Use of coagulation-fibrinolysis markers for prognostication of Stanford type A acute aortic dissection.

2021 
Purpose Coagulation-fibrinolysis markers are widely used for the diagnosis of Stanford type A acute aortic dissection (SAAAD). However, the role of these markers in estimating prognosis remains unclear. Methods A single-center retrospective study was conducted to identify the relationship between preoperative D-dimer and fibrinogen levels on SAAAD postoperative early prognosis. Results Of 238 SAAAD patients who underwent surgery between January 2012 and December 2018, 201 (84.5%) and 37 (15.5%) patients constituted the survival and non-survival groups, respectively, 30 days after surgery.
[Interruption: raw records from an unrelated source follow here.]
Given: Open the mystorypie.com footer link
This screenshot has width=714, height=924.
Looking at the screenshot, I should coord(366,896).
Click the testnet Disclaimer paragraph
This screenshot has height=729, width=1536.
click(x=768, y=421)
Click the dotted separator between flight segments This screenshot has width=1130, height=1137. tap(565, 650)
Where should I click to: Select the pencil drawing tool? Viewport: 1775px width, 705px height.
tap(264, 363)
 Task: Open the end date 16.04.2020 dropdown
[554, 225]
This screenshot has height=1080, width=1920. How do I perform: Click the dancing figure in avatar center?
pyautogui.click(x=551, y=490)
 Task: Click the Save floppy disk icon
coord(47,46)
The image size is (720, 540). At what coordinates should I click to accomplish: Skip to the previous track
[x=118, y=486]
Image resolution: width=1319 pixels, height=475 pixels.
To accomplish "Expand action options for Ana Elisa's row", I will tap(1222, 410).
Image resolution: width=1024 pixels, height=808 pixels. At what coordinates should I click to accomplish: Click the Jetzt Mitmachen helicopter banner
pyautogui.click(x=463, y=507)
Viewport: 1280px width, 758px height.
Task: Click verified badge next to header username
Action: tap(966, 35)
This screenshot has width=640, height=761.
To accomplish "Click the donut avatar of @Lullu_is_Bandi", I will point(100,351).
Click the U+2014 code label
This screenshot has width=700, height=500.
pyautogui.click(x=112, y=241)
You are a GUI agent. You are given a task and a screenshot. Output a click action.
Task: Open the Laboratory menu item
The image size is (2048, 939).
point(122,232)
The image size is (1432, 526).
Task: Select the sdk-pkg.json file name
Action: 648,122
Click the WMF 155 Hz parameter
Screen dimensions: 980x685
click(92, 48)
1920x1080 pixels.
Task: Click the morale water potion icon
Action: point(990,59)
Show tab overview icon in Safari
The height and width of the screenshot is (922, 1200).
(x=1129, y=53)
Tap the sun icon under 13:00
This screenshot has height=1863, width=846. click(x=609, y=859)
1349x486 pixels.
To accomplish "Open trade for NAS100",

D-dimer and fibrinogen levels in the survival and non-survival groups were 45.2 ± 74.3 vs. 91.5 ± 103.6 μg/mL (p = 0.014) and 224.3 ± 95.6 vs. 179.9 ± 96.7 μg/mL (p = 0.012), respectively. According to logistic predictor analysis of 30-day mortality, significant factors showed patent type (OR 10.89, 95% CI 1.66-20.31) and malperfusion (OR 4.63, 95% CI 1.74-12.32). Increasing D-dimer (per +10 μg/mL) and decreasing fibrinogen (per -10 μg/mL) were significantly associated with patent type and malperfusion. Receiver operating characteristic analysis was performed to distinguish between survival and non-survival. The cutoff value of D-dimer was 60 μg/mL (sensitivity 61.1%; specificity 82.5%; area under curve [AUC] 0.713 ± 0.083); fibrinogen was 150 mg/dL (sensitivity 44.4%; specificity 84.0%; AUC 0.647 ± 0.092). Kaplan-Meier survival curve analysis showed that patients with D-dimer levels > 60 μg/mL and fibrinogen levels < 150 mg/dL had significantly low survival rates at 30 days after surgery (60.0%, p < 0.001). Conclusion Preoperative coagulation-fibrinolysis markers may be useful for predicting early prognosis in SAAAD.